Stagflationary Mark said...

JeffJo,

I understand where you are coming from on this puzzle and as I said previously, I find your arguments compelling. What I don't understand is why you said that I was wrong about Monty Hall. You said...

Monty Hall could open either of two doors, a fact you need to recognize to answer the problem as you do. Because you always see what door he opens, you can't count both as you did in your 3,000-game example.

Perhaps we have a miscommunication here? You aren't suggesting that I was wrong about the Monty Hall problem. You are instead suggesting I cannot apply the Monty Hall problem to this puzzle's solution. Is that correct?

JeffJo said...

Out of 300 games where you pick door #1, you will win by switching 200 times. We agree about that. It comes from dividing the 300 games evenly into the three places where the car could be.

Out of 300 games where you pick door #1, Monty Hall can open door #2 200 times, and he can open door #3 200 times. That's 400 games. You win by switching in 100 of the 200 games, or 50%. But something is wrong here - we double counted 100 games!

Out of 300 games where you pick door #1, Monty Hall must open door #2 only 100 times (1/3), and door #3 100 times. That's 200 games. But you will win by switching in every one of the 100 games, or 100%. But again, something is wrong - 100 games were left out.

The number of games you should count is somewhere in between 100 and 200 games, representing those where Monty Hall does open a particular door. And if he opens door #2 100+X times, he opens door #3 200-X times. You counted both options together, essentially averaging the two, but only one can apply.

Of course, lacking any other information, you can only assume he picks randomly, so X=50. That returns the probabilities to the same as the average. But the point is, it is an assumption about how Monty Hall chooses. In the Two Child Problem, you insist the equivalent assumption is assuming a motivation. This is probably because you aren't recognizing choosing to "tell" about a boy can be a choice between two possibilities in the exact same way as Monty Hall's choice is. The two problems really are identical, except in the number of cases. If you assume Minty Hall chooses randomly between door #2 and door #3 when both have a goat, you have to assume Fred chooses randomly between "boy" and "girl."

Stagflationary Mark said...

JeffJo,

I'm glad we cleared up the Monty Hall problem. We were just having a communication problem there and that was distracting me from this problem.

As I said earlier, I found your arguments compelling about this recent puzzle involving parents. I still do. Yesterday, I finally saw the flaw that you've seen all along. I now lean heavily towards your arguments. There does seem to be a difference between me polling the group and someone from the group offering me information.

I'm going to give this some more thought in the coming week and try to come up with an example that makes it far more clear. Or perhaps you can come up with one that really enhances the flaw. I'm pretty sure this will end with me posting a retraction, but I want to be able to prove to others why it is broken. It's still too complicated for that I think.

### Request 1:
Copy out the records from the first line through the line containing "tap(93, 76)", including both of those lines.

### Provided data:
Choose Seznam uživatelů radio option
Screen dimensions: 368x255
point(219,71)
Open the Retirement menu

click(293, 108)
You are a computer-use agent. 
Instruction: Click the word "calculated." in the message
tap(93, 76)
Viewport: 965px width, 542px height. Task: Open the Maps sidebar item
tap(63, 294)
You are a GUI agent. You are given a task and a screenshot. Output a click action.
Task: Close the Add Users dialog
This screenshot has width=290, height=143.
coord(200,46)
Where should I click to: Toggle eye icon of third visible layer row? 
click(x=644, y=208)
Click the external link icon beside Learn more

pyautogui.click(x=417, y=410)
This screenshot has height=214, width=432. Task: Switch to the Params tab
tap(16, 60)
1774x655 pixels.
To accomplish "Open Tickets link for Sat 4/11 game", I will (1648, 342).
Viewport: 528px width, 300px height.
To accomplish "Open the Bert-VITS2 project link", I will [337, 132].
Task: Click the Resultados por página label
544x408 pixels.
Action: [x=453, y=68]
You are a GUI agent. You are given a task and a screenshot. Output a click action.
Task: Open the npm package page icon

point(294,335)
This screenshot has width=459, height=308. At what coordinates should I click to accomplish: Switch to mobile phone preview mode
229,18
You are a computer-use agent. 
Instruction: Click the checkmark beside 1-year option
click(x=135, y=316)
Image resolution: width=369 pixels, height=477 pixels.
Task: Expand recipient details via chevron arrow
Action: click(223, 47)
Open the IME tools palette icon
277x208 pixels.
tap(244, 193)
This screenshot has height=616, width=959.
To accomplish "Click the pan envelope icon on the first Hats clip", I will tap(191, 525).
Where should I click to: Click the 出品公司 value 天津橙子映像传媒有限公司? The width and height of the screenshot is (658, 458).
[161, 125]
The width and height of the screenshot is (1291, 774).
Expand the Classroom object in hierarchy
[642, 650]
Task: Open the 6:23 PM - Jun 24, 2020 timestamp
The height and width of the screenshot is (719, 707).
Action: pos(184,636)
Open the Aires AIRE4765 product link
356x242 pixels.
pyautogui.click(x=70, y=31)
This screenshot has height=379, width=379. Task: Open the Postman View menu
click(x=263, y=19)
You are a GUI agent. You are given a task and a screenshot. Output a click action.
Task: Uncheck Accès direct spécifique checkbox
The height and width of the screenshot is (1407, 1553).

### Request 2:
Answer these questions about the forum thread on the Monty Hall and Two Child problems:
(a) According to JeffJo, out of 300 games where you pick door #1, how many times do you win by switching?
(b) What value of X results from assuming Monty Hall picks randomly?
(c) What difference does Stagflationary Mark say there seems to be in the puzzle involving parents?

### Exercise answer 1:
Choose Seznam uživatelů radio option
Screen dimensions: 368x255
point(219,71)
Open the Retirement menu

click(293, 108)
You are a computer-use agent. 
Instruction: Click the word "calculated." in the message
tap(93, 76)

### Exercise answer 2:
(a) 200 times.
(b) X=50.
(c) There seems to be a difference between him polling the group and someone from the group offering him information.